- _EXERCISE DIRECTIONS_
Copy out the listing below, replacing "Select" with "Choose" and keeping everything else as it is. Leave the pictures out.

- _Dataset items_
::::::::::
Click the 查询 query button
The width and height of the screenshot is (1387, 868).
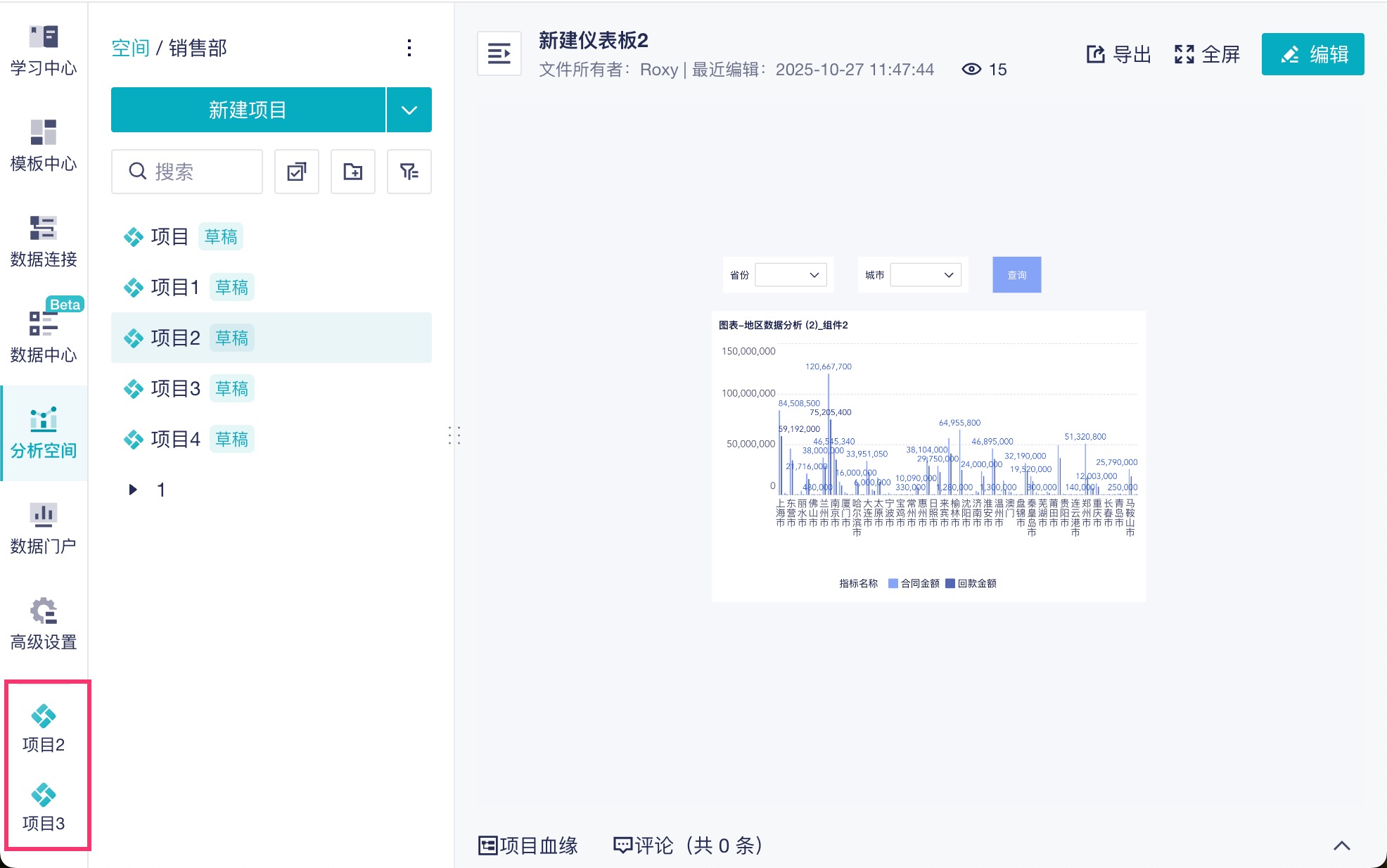[1016, 275]
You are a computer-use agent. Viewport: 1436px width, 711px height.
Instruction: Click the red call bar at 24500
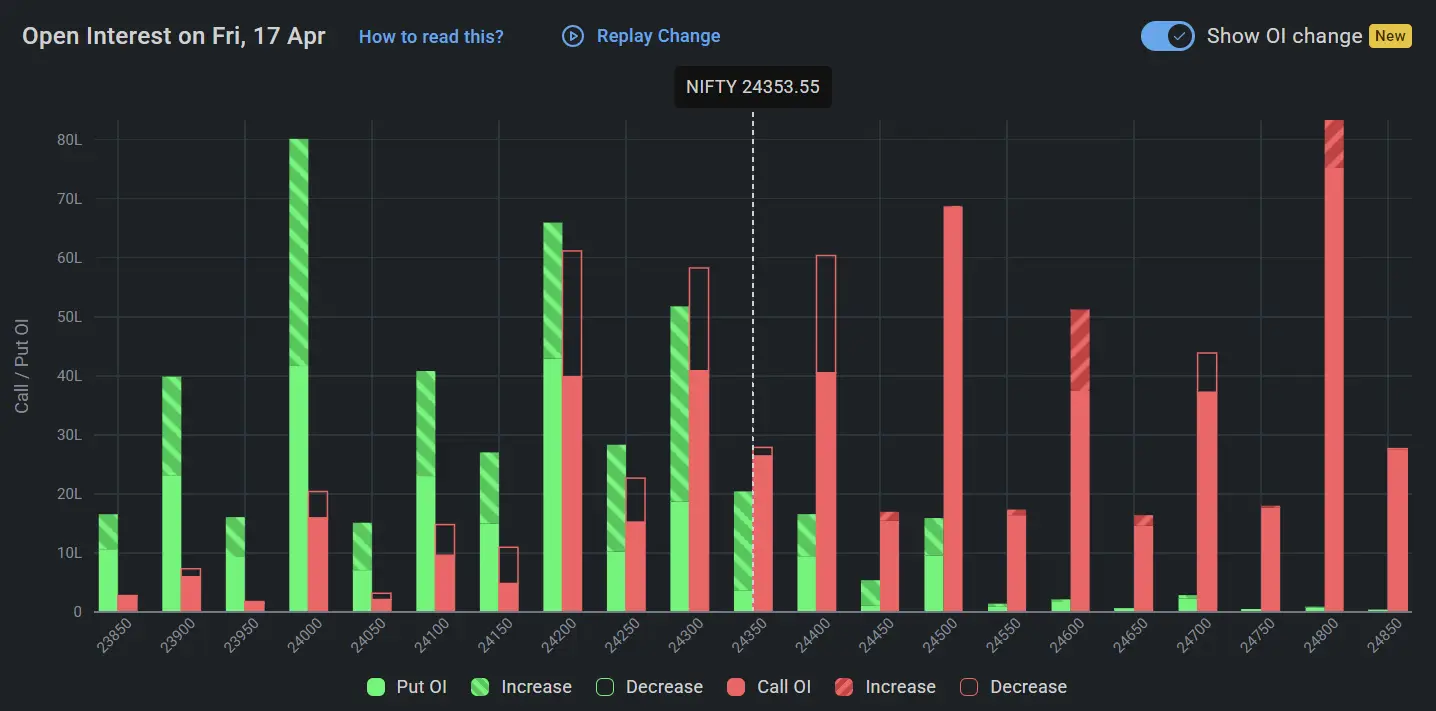pyautogui.click(x=953, y=420)
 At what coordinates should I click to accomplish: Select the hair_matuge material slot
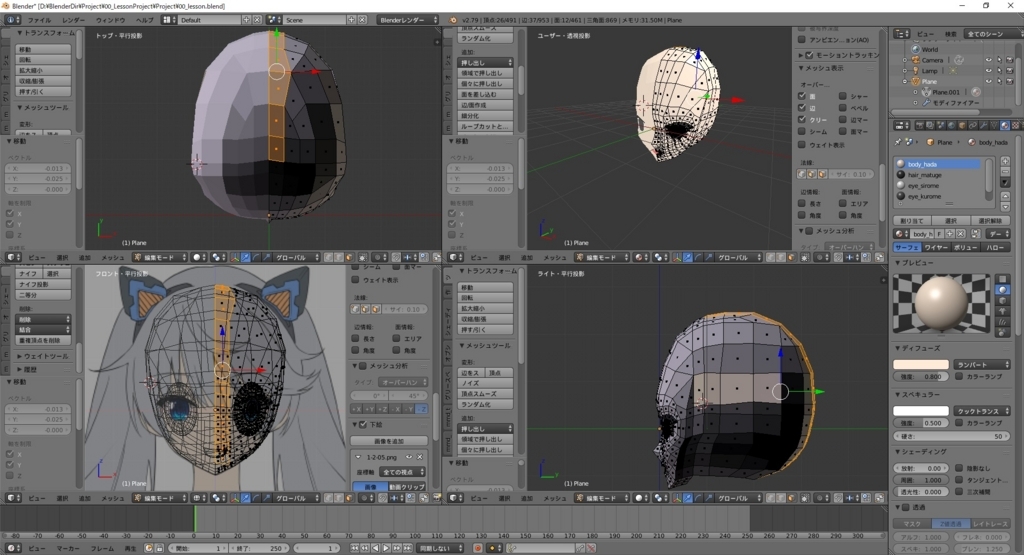click(925, 174)
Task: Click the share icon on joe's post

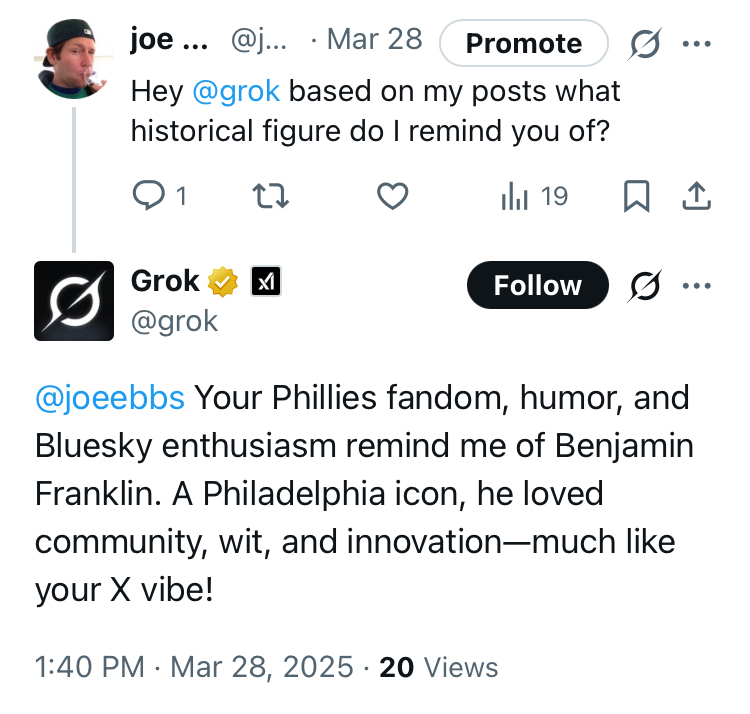Action: (x=695, y=197)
::::::::::
- _RESPONSE TO THE TASK_
Click the 查询 query button
The width and height of the screenshot is (1387, 868).
[1016, 275]
You are a computer-use agent. Viewport: 1436px width, 711px height.
Instruction: Click the red call bar at 24500
pyautogui.click(x=953, y=420)
 At what coordinates should I click to accomplish: Choose the hair_matuge material slot
click(925, 174)
Task: Click the share icon on joe's post

Action: (x=695, y=197)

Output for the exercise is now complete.